- [DADOS A PROCESSAR]
═══

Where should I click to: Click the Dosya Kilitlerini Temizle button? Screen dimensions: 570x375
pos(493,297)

═══

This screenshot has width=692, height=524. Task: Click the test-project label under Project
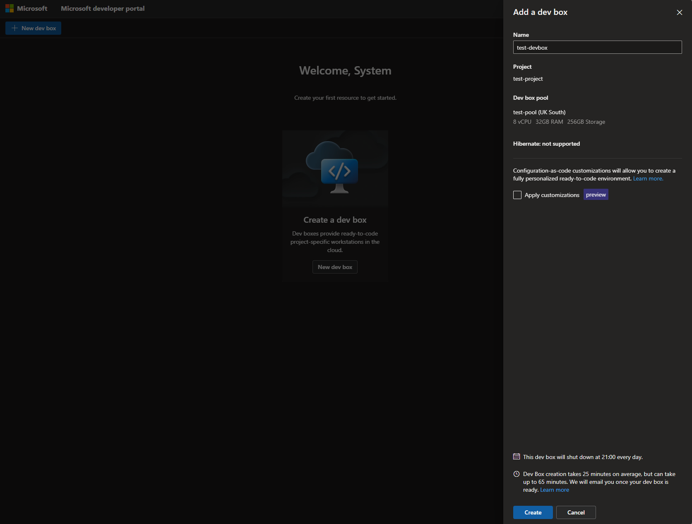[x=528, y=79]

═══

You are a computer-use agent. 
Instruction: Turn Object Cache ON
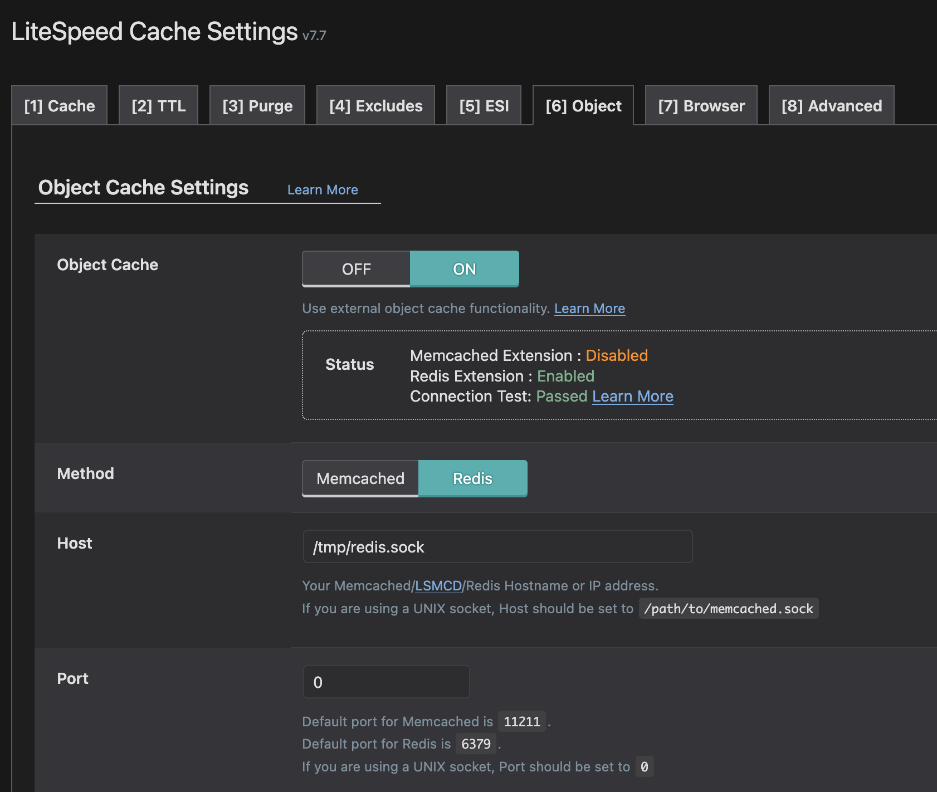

═══

Converta em uma lista JSON de strings o trecho que vai da linha que contém "You are a computer-use agent." até a linha que contém "Instruction: Turn Object Cache ON", ambas incluídas, com uma string para cada linha e sem as linhas em branco.

- [SOLUÇÃO REDIGIDA]
[
  "You are a computer-use agent. ",
  "Instruction: Turn Object Cache ON"
]